يـحيــى للهنــــدســــة
Yahya Engineering
Applied History for ESHIA: Building New Registers for Evidence
By Manishankar Prasad,
Date of Publication: 10 May, 2020
In Environmental Planning practice, there is a professional predisposition to perform our work in a technical approach adhering to best practices as consistency evokes confidence and validity in a post truth era. The global nature of the Environmental, Social and Health Impact Assessment or ESHIA practice, demands a neutral narrative as this practice can be applied across the board. The intersectionalities of ESHIAs with health impact and social licence to operate, requests for appreciation of the intervention context, as there is no reality as purely objective when it comes to critical decisions regarding investments that lead to long term impact on people’s lives.
ESHIA is a developmental planning framework, whose analysis and evidence informs policy decision making. ESHIA as a social scientific planning report embeds relevant scientific studies such as air quality modelling and environmental baseline monitoring data for noise, air, soil and groundwater along with social consultations in an interdisciplinary approach, benchmarking against local and international standards. The cumulative impact rating and ranking process is eventually qualitative and dependent on expert knowledge and judgement. Quantitative data sets are the science informing the analysis.
The International Finance Corporation’s Performance Standards or IFC PS, are voluntary standards or soft laws which frame the edifice of the climate finance agenda. IFC PS 2 deal with Human Resource’s, IFC PS 5 sets out resettlement and land acquisition, and IFC PS 8 defines indigenous people and cultural rights. These soft laws are anchored in the values of environmental and social justice, coded up into neat guidance for application.

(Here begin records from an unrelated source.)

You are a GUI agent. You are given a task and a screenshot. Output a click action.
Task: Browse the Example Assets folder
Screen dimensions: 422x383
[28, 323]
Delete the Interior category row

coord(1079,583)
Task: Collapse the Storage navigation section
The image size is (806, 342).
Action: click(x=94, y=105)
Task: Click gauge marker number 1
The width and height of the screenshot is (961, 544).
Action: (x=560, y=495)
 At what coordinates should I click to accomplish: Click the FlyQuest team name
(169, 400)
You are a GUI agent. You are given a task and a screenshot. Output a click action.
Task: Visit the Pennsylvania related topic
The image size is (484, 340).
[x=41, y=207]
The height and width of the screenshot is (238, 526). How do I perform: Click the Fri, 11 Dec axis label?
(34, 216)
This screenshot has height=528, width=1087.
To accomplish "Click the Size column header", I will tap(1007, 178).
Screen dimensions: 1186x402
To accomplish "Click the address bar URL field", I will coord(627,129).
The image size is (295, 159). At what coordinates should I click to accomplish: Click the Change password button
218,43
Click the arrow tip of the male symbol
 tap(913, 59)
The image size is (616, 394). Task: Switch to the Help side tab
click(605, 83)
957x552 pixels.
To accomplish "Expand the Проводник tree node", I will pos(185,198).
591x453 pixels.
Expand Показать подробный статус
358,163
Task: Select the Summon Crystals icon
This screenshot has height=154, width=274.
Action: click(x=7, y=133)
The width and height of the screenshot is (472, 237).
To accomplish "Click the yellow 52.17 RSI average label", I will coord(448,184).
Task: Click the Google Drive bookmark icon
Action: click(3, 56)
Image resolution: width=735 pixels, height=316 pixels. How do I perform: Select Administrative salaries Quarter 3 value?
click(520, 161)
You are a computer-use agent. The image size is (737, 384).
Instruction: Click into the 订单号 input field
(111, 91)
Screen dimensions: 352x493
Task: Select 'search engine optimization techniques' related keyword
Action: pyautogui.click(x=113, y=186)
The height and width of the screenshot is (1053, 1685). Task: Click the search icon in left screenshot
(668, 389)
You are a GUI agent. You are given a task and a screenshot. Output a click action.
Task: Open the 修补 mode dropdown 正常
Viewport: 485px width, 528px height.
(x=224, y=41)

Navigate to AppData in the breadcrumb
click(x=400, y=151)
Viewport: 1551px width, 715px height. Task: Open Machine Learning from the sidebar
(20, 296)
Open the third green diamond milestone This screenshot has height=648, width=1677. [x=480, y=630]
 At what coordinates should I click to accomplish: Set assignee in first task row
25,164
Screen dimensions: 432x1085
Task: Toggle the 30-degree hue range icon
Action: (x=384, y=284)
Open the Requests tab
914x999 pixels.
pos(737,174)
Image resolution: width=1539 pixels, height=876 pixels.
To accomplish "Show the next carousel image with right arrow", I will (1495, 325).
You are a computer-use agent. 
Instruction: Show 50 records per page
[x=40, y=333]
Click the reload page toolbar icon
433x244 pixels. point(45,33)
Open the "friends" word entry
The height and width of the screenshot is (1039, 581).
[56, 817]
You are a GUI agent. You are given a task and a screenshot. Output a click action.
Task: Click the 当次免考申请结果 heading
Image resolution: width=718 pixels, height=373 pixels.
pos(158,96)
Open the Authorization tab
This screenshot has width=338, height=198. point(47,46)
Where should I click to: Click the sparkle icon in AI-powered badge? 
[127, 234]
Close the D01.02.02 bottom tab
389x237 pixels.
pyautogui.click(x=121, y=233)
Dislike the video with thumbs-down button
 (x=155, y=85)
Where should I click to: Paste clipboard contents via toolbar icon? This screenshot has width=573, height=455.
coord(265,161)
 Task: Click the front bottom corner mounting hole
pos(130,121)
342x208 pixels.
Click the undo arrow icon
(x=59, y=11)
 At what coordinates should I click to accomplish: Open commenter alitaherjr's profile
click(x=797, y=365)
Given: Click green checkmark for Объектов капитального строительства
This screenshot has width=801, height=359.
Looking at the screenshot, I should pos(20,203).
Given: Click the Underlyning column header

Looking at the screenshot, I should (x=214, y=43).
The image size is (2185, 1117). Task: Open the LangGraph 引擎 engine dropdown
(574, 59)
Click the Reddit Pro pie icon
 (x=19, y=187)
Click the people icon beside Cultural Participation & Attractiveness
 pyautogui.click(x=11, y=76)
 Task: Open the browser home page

Each intervention for development will have a context, a ‘history’ with a small ‘h’. The technocratic de-historization, is a critical missing link in order to understand how a major intervention will pan out in ripples through the region. The contours for stakeholder engagement are traced as per the political economy of the country. Detailed community perception surveys are expensive and time consuming. High level community engagement of key players is possible before the project especially in Oman and Kuwait, however crucial understanding can be overlooked if the local history of the area is not factored in, at least at the data sense making or triangulation level especially in data poor project environments.
The secondary data sources for social impact assessment are primarily government or international socio-demographic data sets, and primary research are the community voices gathered through focus groups, unstructured interviews and town halls. However, there is a mid-stream data source which is overlooked as a register for evidence, which is an extensive body of readily accessible research from universities and think tanks in terms of previous studies which can include local histories of survey data and cultural information in publications such as peer reviewed journals, books and media reportage.
In the course of preparing a national waste water masterplan’s socioeconomic perception report for a Gulf country, the mandate included only high level stakeholder engagement, however my research team, of which I was the lead expert; reviewed hundred plus research papers and books to create user case studies from ten countries in the region as well as internationally to develop an alternative evidence register of voices to inform the assessment. This register lays out the genealogy of perceptions in the functional and geographical area, by applying applied history where detailed surveys cannot be performed.
In the post pandemic world, where community level surveys or any in person social consultation will be a challenge, it will be a useful tool to inform our assessments by reviewing the published evidence with us to inform the precious windows for in person conversations, albeit digitally to make the most of our interactions.
We should remember the maxim, that History or Tarikh in Arabic repeats itself.